Sulz will nochmals die erhobenen Forderungen bekräftigen. (Symbol-Foto) Foto: Richard Nantais - stock.adobe.com

Beim Regionalverband findet das Sulzer Anliegen nach einem 1000-Meter-Abstand zu jeglicher Wohnbebauung – wie auch andere Forderungen – keinen Anklang. Die Kommune setzt sich auch dafür ein, dass vor Ort 0,3 Prozent der Windflächen wegfallen.

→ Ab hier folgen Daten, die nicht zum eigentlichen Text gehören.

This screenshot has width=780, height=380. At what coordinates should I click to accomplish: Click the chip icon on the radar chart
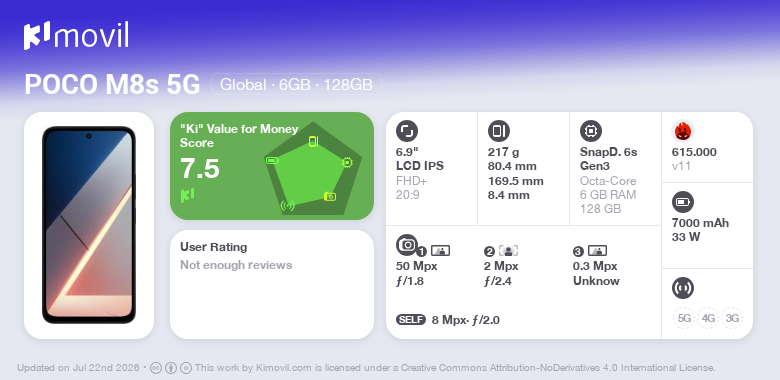click(x=347, y=162)
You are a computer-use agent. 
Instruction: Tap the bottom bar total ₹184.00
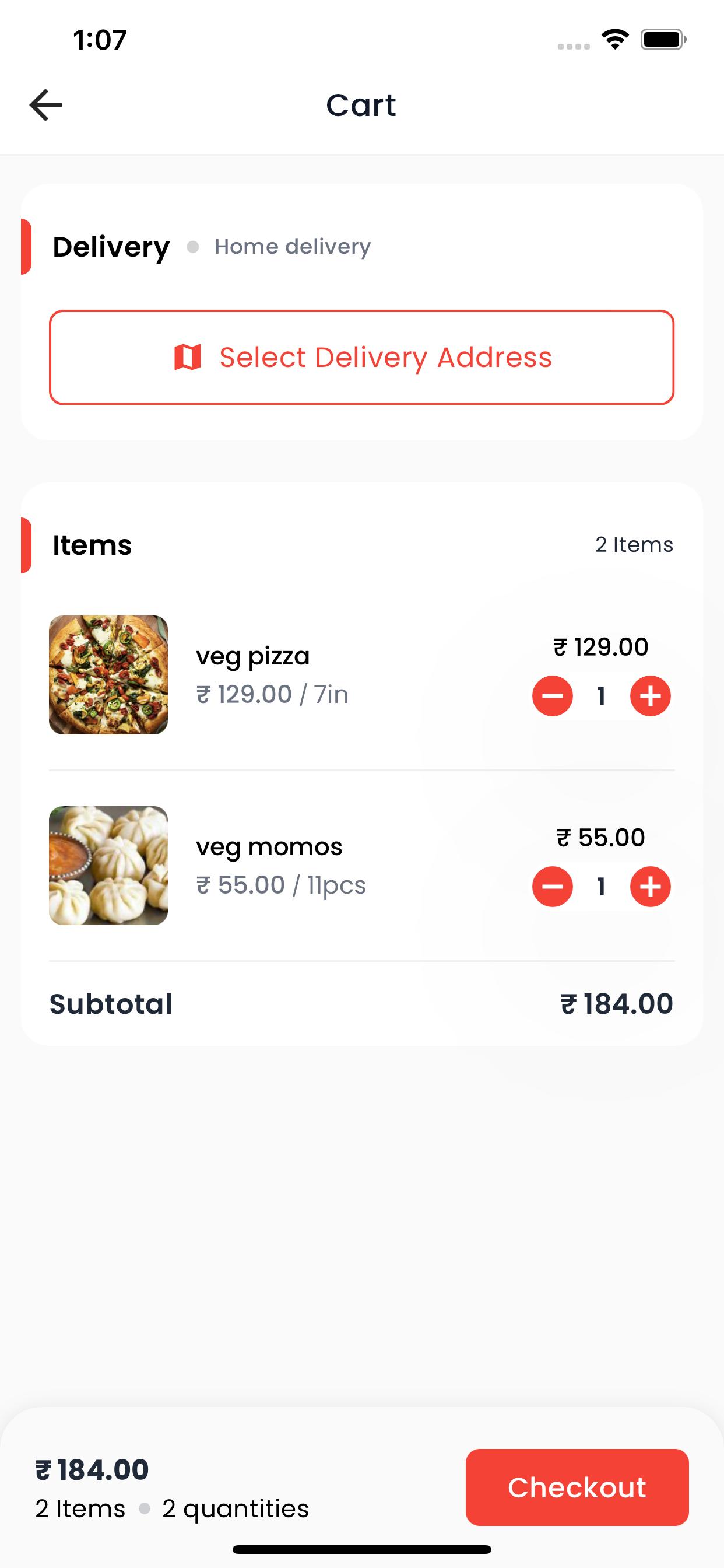[x=92, y=1470]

„Der Norden leistet einen größeren Beitrag“, erläuterte Catrin Hils den Mitgliedern des Ausschuss Technik und Umwelt mit Blick auf die Karte der Windpotenzialflächen des Regionalverbands Schwarzwald-Baar-Heuberg.

 

Aktuell seien 2,1 Prozent der Fläche für den Bau von Windkraftanlagen ausgewiesen, wobei jedoch nur 1,8 Prozent benötigt würden. „Die 0,3 Prozent sollen bei uns gestrichen werden“, machte die Mitarbeiterin des Baurechtsamts die Position der Stadt deutlich.

Abstand und Artenschutz

„Die Stadt Sulz fühlt sich hier benachteiligt und nimmt diese Ungleichverteilung nicht hin. Wir fordern daher, dass nicht mehr als die erforderlichen Flächen ausgewiesen werden“ heißt es dazu in der Beratungsvorlage.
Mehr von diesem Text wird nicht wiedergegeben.